As funny as the individual captions often are, I especially like to show
several captions that interpret the picture vastly differently. And to
that end, I encourage Bob to make the cartoons as ambiguous as possible.
The skin tones are often a neutral tan (or even green), so that the
person in the picture could be some famous white person or some famous
PoC. Sometimes readers will see a boy rather than a girl, or a bear
rather than a dog. But it has to be remotely plausible; I don’t think
you can interpret the bald guy in Picture A, being lectured to by a
bird, as Donald Trump, given that Donald Trump is famous for his big
head of stubbornness and refusal to listen to anyone.
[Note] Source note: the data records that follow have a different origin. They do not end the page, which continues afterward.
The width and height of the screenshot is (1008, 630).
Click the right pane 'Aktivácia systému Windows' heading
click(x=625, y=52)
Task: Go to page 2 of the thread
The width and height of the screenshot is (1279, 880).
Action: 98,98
*PUNNING MATES*: THE GRANDFOALS OF WEEK 1278*
/*Non-inking headline by Chris Doyle/
Our annual “grandfoals” contest, a spinoff from our most popular contest
of the year — to “breed” any two names from a list of the year’s Triple
Crown nominees — usually draws about half the entries that the first one
does four weeks earlier, and this year that was almost right on the
money, with 2,003 names (I once again thank Loser Jonathan Hardis, whose
program not only sorted them alphabetically, but also flagged those that
exceeded the 18-character limit).
Most of the inking “foals” in Week 1278 were puns. And puns are more
problematic to use for the grandfoals because there are usually two or
more elements alluded to in a single name, including the word or
expression that was being punned on in the first place; breed that to
another pun name and you just /can’t /take note of all those elements in
your entry; you have to ignore something, preferably not the most
conspicuous or accented part of the name.
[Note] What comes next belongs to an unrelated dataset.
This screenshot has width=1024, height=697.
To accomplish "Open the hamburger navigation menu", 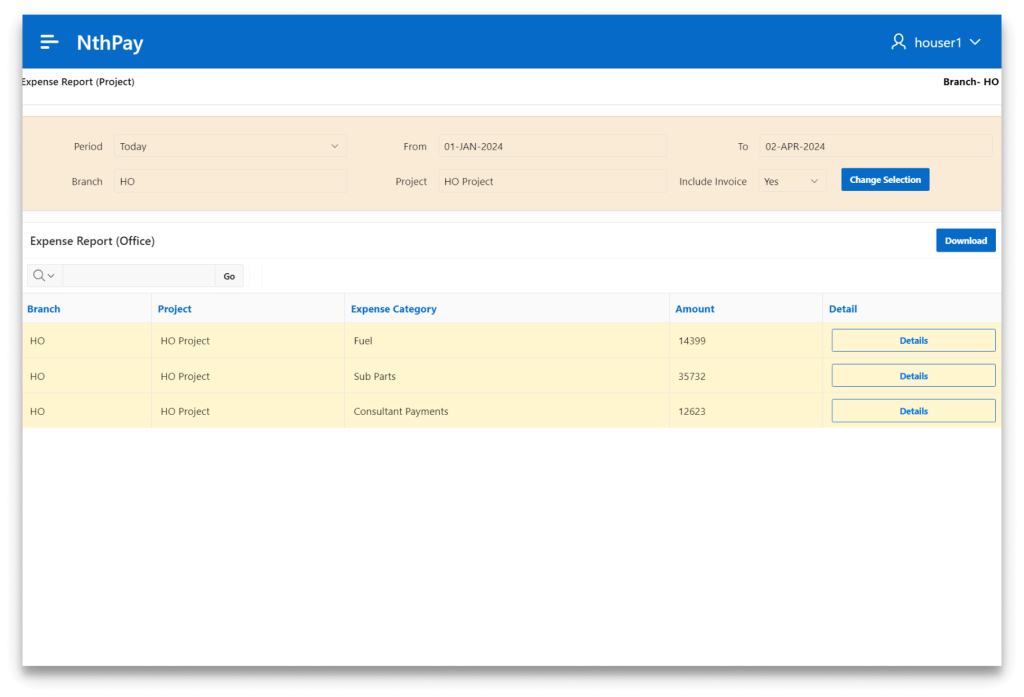I will (x=49, y=42).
So it wasn’t surprising that some non-pun names turned out to be
especially fertile parents this time around: Worst.Musical.Ever
(Gronkowski x Exclamation Point) ended up siring (or damming) eight of
this week’s 52 grandfoals — a result that also comes from my desire to
show several takes on a single name. But in many other instances, the
grandfoal doesn’t reflect one or more parts of the parent name; “Absorba
the Greek” brought many fun references to sponges (or the
QuickerPickerUpper in Gary Crockett’s cross with How I Met Yo Mama), as
well as to things Greek, but not to Greek sponges. Fortunately.
All 54 of this week’s inking entries fit on the print page, even with
Bob’s four cartoons. And they were topped by an almost total newbie: Six
weeks ago, David Young scored his first two blots of ink, in our contest
for modern curses: May you be coming out of the strip club just as the
Google Street View car goes by. And: On that special first date, may the
waiter return and ask if you have a different credit card. And now he
wins the Lose Cannon — with a horse pair that could be read as a
dialogue: Ruckus in the Sack x Nope, Bone Spurs = Not Funny, Melania .
Funny, David — keep entering!
Our three runners-up — Gary Crockett, Hildy Zampella and Kathy El-Assal
— are well-known Invite names. And it just happens to be Kathy’s
birthday today.
I ran out of time and space to provide explanations to the entries. If
you go to theStyle Invitational Devotees group
on Facebook — this week’s column will be “pinned” to the top of the page
— and ask about an entry, someone will explain it to you without
mockery. The Losers can be zingy, but they’re not mean to one another;
it’s a very friendly and supportive group.
*What Doug Dug:* Ace Copy Editor Doug Norwood found a lot to like this
week. More than he could single out:
“Loved 2nd place [Gary Crockett’s “QuickerPickerUpper’] and winner. plus
Amtwack [Marilyn Pifer], She Took PayPal [Steve Honley] and Ali Bubba
[Kathy El-Assal], Lecherdemain [Mark Raffman], The Book of Moron [Jon
Gearhart], Reex [Tom Witte], No Intermission. [Matt Monitto] There are
so many good ones, i’m just gonna stop.”
And yes, there were plenty of clever and funny entries that didn’t get
ink this week. They no doubt included yours.
Whoa, speaking of too much stuff — congratulations on reaching this far
down the page. Now go out and get some fresh air. See you in McLean, maybe.